That’s not Fair!

Six workshops with ten girls. A simple premise: children have the same right to the city as adults.

Location: Amsterdam West

Year: 2023–25

Funding: Stimuleringsfonds Creatieve Industrie — Ruimte voor Rechtvaardigheid

Team: Daryl Mulvihill, Lola Cauneac, Thijs Baselmans, Hannah van der Sluijs

Participants: Alma, Aoife, Charlize, Chloé, Damla, Davida, Dot, Jimi, Pelle, Robin

Project Partners: Ilona van Sante, Ozlem Aatol, Gerben Hellemans, Richard Krajicek Foundation

Published in: A+U Magazine (Japan), April 2026 / Forum Magazine NL Feb 2026

"There's nothing here for me anymore. Everything is for small children. That's not fair!" Aoife, my daughter, was nine when she said this about a recently renovated playground in Amsterdam West. She had outgrown the swings, but the wider city was still out of reach. As a father and a public space designer, it didn't sit well.
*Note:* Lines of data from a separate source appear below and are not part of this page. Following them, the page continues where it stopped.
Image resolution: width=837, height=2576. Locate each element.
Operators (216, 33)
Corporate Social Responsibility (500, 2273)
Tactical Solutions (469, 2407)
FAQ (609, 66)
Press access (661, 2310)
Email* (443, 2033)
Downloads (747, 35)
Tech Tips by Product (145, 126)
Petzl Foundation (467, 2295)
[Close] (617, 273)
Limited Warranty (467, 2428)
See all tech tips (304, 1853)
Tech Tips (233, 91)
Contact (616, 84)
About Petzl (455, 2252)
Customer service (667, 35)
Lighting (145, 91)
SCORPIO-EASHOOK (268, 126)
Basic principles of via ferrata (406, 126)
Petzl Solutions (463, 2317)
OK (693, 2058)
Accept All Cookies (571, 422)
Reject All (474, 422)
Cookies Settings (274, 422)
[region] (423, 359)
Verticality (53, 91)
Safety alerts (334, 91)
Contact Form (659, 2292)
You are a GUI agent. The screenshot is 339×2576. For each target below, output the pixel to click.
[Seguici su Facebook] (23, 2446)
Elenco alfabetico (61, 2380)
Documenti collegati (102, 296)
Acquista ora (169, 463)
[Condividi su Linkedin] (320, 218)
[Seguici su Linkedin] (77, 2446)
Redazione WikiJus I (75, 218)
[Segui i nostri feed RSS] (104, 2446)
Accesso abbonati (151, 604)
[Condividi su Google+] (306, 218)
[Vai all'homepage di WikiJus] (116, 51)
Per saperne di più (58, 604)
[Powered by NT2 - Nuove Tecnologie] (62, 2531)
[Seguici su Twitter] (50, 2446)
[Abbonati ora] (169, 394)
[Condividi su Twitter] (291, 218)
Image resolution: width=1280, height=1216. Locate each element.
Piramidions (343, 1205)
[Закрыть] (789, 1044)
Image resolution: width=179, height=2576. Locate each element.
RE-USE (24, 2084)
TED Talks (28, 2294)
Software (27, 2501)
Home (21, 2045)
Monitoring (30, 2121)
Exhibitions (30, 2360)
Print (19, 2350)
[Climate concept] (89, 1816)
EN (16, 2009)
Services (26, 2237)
Aoife is not the only one. In cities everywhere, public space tends to be designed as playing for toddlers, sports places for boys, streets and parks for adults who consume. Girls simply want somewhere safe and social, to hang out, to play, to connect with nature, somewhere they can identify with. These places are a structural blind spot for designers and policymakers alike.

The project began with a simple premise: in a just city, children hold the same right to space as adults. Selected for Ruimte voor Rechtvaardigheid, the Stimuleringsfonds open call on spatial justice, we ran six workshops with girls aged 8 to 10 in Amsterdam West. They became researchers, inventors and designers. They mapped what mattered: safe crossings, better green spaces, challenging places to play and do sports, spaces for friendship. Their ideas took shape as designs — wild, fun, cosy, intriguing, some permanent, some ephemeral.

Each workshop built on the last. In the first sessions the girls mapped their neighbourhood as they experienced it — the places they felt welcome, the places they avoided, the crossings that made them nervous, the corners that felt like theirs. Later sessions moved from mapping to inventing: collaging, drawing, making. In the final sessions they were presenting their ideas to each other and deciding together what to take forward.

What was built

Two proposals went to West Begroot, Amsterdam West's participatory budgeting programme. The bloemenlint — a wildflower ribbon threading through Wachterliedplantsoen — went to public vote and won. It was planted in October 2025.

What is still in development

The workshops generated more than one realised idea. Three prototypes are in development and looking for partners to take them further.

The KletsKleedje is a modular, configurable rug — portable and personal, designed so girls can bring it to any corner of the park and make a space their own.

The Jij Maakt Het! sports hut is a kiosk concept developed with the Richard Krajicek Foundation — a flexible space for sport, play and encounter that girls can activate themselves, on their terms.

The Girls Garden is a proposal to reclaim a sports court and rewild it — a place for girls to plant, make, shape, and keep as their own.

We are looking for project partners for the above ideas to take them further

The methodology

The workshops and the methodology behind them have been documented in a facilitator's guide — a tool designed so others can run a version of this process in their own neighbourhoods.

The girls had no shortage of ideas. What they needed were adults willing to listen, and a context where those ideas could be taken seriously by the people with the power to act on them.